Capt. Raphael Semmes was at the helm of the Confederate raider Alabama. Captain Semmes had been a commander in the U.S. Navy and was superintendent of the second lighthouse district, which included Edgartown. Captain Semmes had been an honored dinner guest at Abraham Osborn's South Water street home.

When the war began, Captain Semmes "threw his fortune in with the southern cause," the Gazette wrote. Soon, "his name and that of his ship were to become words of dread to the people in many a town on the North Atlantic coast whose relatives were out upon the sea in ships."

One such ship was the Ocmulgee. On September 5, 1862, the Ocmulgee was sailing near the Azores when the Alabama came alongside her. "Your ship is a prize of the confederate war vessel Alabama, and I am ordered to burn your vessel at once," the crew was told. Captain Osborn and his crew of 36 men were transferred to the Alabama in boats. The Ocmulgee was burned and sunk, the first victim of the Alabama.

The Gazette reported that the ship had 300 barrels of oil on board and "was in a fair way to make a successful voyage." Captain Osborn was 29 years old "and his loss must have been a bitter one."

When Captain Osborn came aboard the Alabama, the Gazette reported, he realized that Captain Semmes, a familiar face, was in charge.

"The moment was tense," the Gazette reported. "'You have dined many times at my father's house and now you are burning his ship,'" thundered Osborn, and he is credited with still angrier words of protest, until [Captain] Semmes ordered his men to take the gallant young whaling skipper to the 'brig' below."

This was also the first time that Captain Semmes learned that the ship burning, the first prize of the Alabama, was the Ocmulgee of Edgartown.

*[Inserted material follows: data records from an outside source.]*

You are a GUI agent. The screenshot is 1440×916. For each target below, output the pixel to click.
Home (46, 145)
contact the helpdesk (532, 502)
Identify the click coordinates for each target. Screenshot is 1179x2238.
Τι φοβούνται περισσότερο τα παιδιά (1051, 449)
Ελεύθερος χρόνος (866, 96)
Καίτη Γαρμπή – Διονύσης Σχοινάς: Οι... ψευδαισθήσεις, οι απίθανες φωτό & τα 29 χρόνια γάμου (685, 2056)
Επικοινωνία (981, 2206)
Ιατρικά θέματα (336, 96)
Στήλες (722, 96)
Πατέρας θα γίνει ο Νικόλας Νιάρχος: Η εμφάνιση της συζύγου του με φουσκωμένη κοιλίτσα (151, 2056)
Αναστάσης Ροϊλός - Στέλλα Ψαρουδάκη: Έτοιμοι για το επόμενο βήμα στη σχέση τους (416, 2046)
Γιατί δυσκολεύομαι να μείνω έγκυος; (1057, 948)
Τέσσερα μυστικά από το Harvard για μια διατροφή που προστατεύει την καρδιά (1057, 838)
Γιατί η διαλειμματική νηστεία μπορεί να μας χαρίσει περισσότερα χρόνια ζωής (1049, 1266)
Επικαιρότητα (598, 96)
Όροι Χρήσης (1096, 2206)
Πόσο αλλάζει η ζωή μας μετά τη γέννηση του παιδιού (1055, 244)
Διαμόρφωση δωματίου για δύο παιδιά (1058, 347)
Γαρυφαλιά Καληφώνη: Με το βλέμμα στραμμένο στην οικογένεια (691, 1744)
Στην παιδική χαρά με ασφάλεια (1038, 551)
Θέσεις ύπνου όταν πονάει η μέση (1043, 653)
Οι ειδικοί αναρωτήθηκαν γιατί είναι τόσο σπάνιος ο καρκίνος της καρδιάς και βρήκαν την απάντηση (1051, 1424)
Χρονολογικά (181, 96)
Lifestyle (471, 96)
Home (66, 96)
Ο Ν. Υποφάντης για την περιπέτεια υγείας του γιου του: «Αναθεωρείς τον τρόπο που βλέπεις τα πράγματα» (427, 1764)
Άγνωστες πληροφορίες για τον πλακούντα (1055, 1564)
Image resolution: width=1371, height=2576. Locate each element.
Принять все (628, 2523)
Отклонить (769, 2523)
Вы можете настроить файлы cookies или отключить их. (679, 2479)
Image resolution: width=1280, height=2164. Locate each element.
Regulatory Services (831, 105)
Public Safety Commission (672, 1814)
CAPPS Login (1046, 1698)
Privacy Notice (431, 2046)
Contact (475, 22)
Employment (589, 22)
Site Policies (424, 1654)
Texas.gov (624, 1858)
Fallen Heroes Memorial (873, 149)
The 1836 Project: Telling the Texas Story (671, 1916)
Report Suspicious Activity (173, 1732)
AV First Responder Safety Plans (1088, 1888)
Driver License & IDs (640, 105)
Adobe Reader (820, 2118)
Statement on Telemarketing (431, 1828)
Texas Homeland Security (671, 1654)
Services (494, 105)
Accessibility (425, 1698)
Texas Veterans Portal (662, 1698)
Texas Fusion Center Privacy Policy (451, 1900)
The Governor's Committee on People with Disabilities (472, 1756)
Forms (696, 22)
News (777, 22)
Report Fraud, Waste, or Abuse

Over the next 21 months, the Alabama would burn more than 60 ships with northern ownership, destroying property valued at more than $4 million. The Alabama herself was sunk on June 19, 1864.

 

 

 

 

 

In March 1934, the Gazette wrote about the ship being destroyed by privateer Alabama "during the war of the rebellion" and "the great loss suffered by Vineyarders through the sinking of whalers in the Atlantic by the confederate privateers."